Task to complete
Once the pictures are set aside, copy the records below exactly as they stand.

Provided data
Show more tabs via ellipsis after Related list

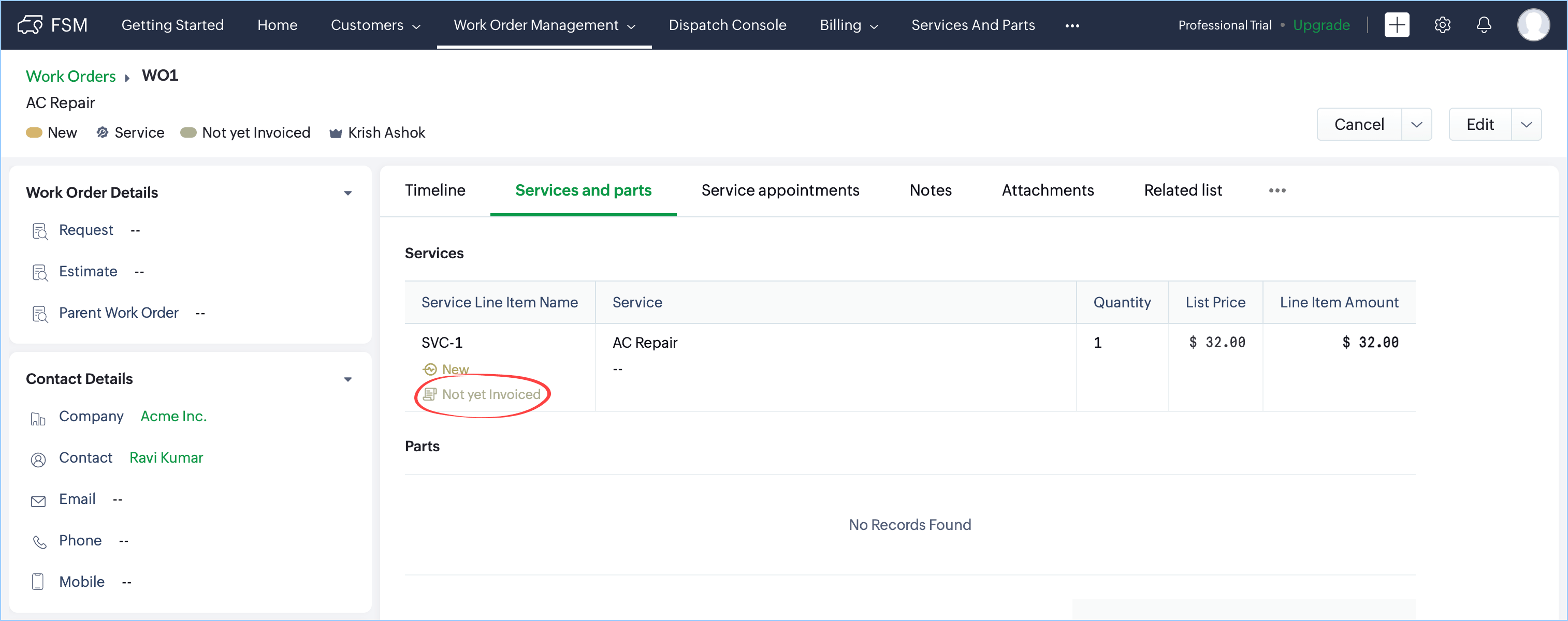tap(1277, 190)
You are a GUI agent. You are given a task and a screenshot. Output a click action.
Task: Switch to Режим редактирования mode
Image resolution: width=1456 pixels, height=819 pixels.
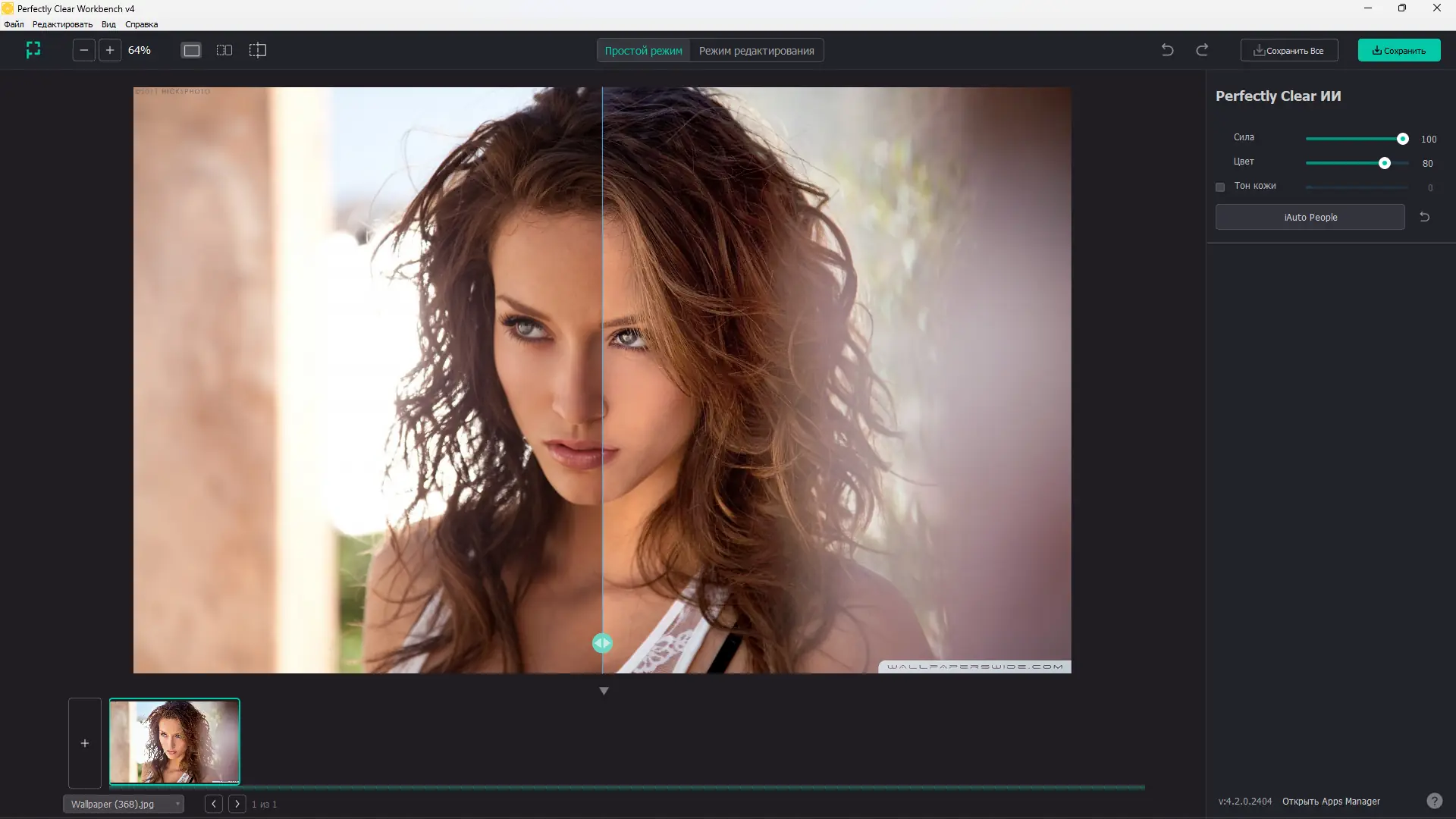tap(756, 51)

Response
Show more tabs via ellipsis after Related list

tap(1277, 190)
You are a GUI agent. You are given a task and a screenshot. Output a click action.
Task: Switch to Режим редактирования mode
Image resolution: width=1456 pixels, height=819 pixels.
tap(756, 51)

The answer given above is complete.